The War of 1812 has been regarded by many historians as a "small naval war" of little importance. Not so to the Indian tribes of the Old Northwest, who joined the British attempt to hold off the expansionist American armies in a desperate effort to retain their tribal lands, promised to them by the British in return for their alliance. The Indian force numbered some sixteen hundred warriors-Shawnees, Winnebagoes, Kickapoos, Potawatomis, Sacs, Ottawas, Muncey Delawares, Ojibwas, and Senecas among them.
In September and October of 1813, after holding the frontier against the United States for more than a year, a small force of British and Indians under General Henry Procter and the Shawnee chief Tecumseh was driven from Amherstburg after the Battle of Lake Erie. They retreated to the River Thames. The succeeding engagement at Moraviantown, on October 5, 1813, was the most decisive American victory won on British soil in this war. The death of Tecumseh, who was killed while valiantly defending the field after the British had fled, cost the British-Indian alliance its most effective leader.

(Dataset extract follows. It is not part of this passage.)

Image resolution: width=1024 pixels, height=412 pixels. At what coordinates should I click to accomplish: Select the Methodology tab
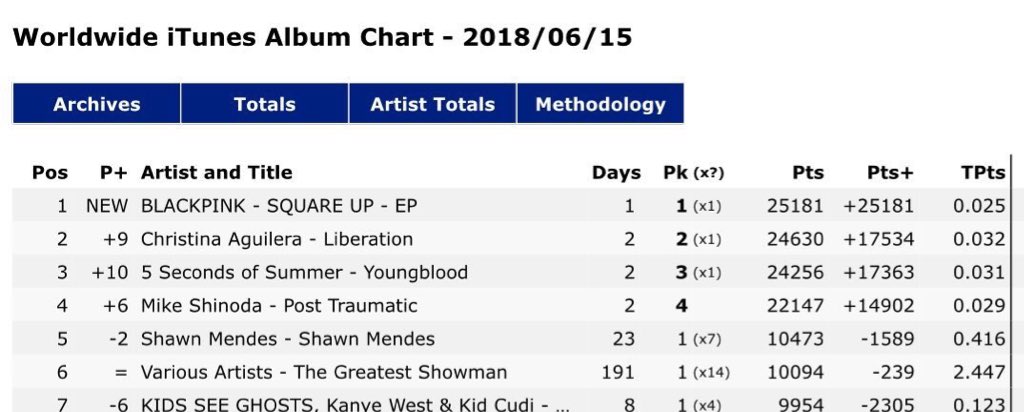pyautogui.click(x=600, y=104)
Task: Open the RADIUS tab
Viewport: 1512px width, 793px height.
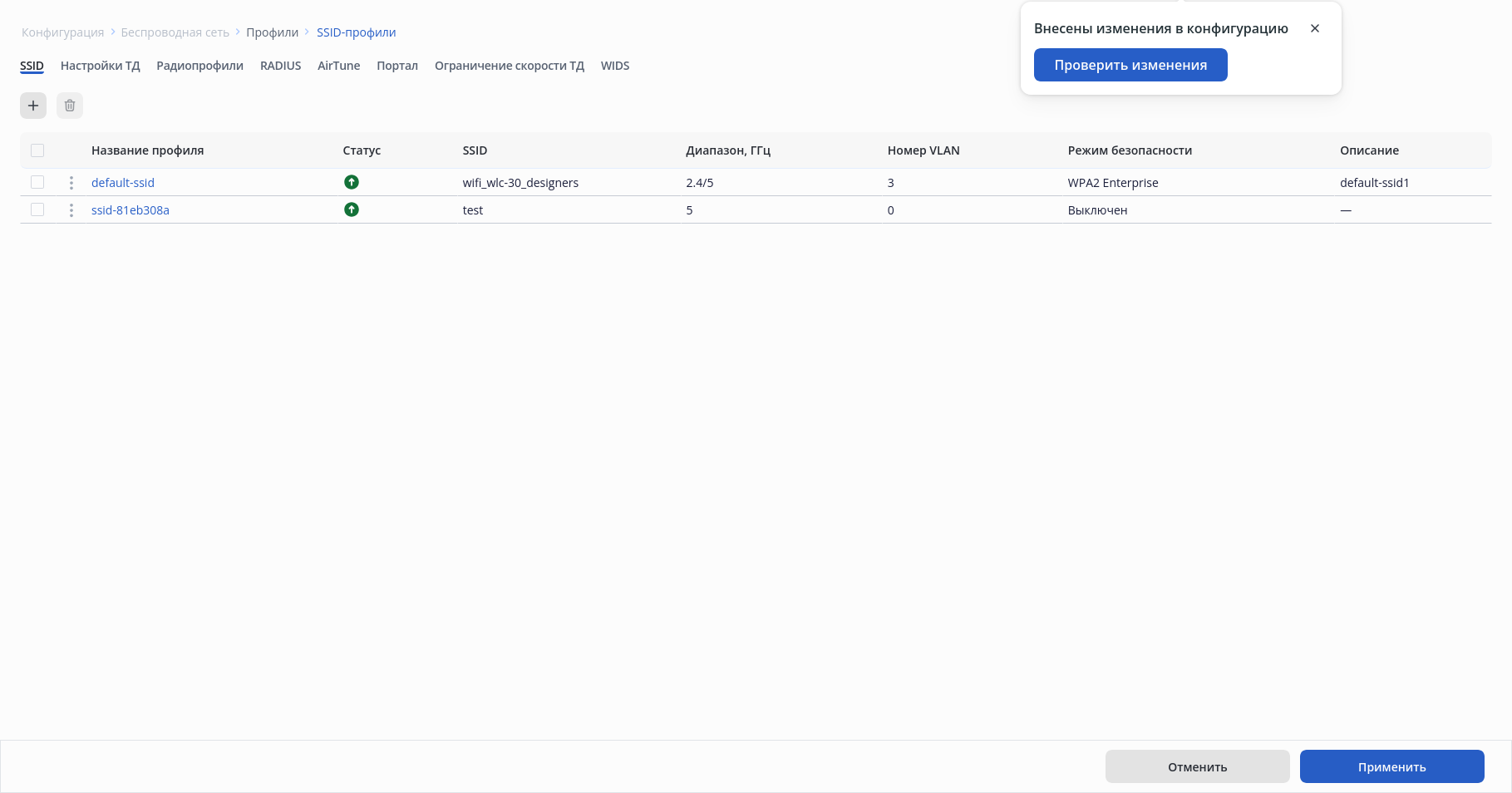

The story of the campaign has never been fully told from the point of view of the Indians and the British, but innumerable legends have persisted about it, many of them contrasting the courage of the Shawnee chief with the alleged cowardice of Procter. In attempting to dispel the myths, John Sugden searched for surviving records in Britain, Canada, and the United States. He found a major source of information in the little-known minutes of General Procter's court-martial, filed in the Public Record Office at Kew, England.
From this and many other sources, both published and unpublished, the author has comprehensively reconstructed the retreat and tackled the major questions: why was Procter compelled to withdraw from Amherstburg after the loss of his squadron on Lake Erie; why and how did Procter and Tecumseh fight at Moraviantown; how was Tecumseh killed; and how did the engagement affect the fortunes of the British, the Indians, and the Americans in the remaining months of the war.
Sugden further enhances our knowledge about the great Chief Tecumseh in the definitive account of the circumstances surrounding his death.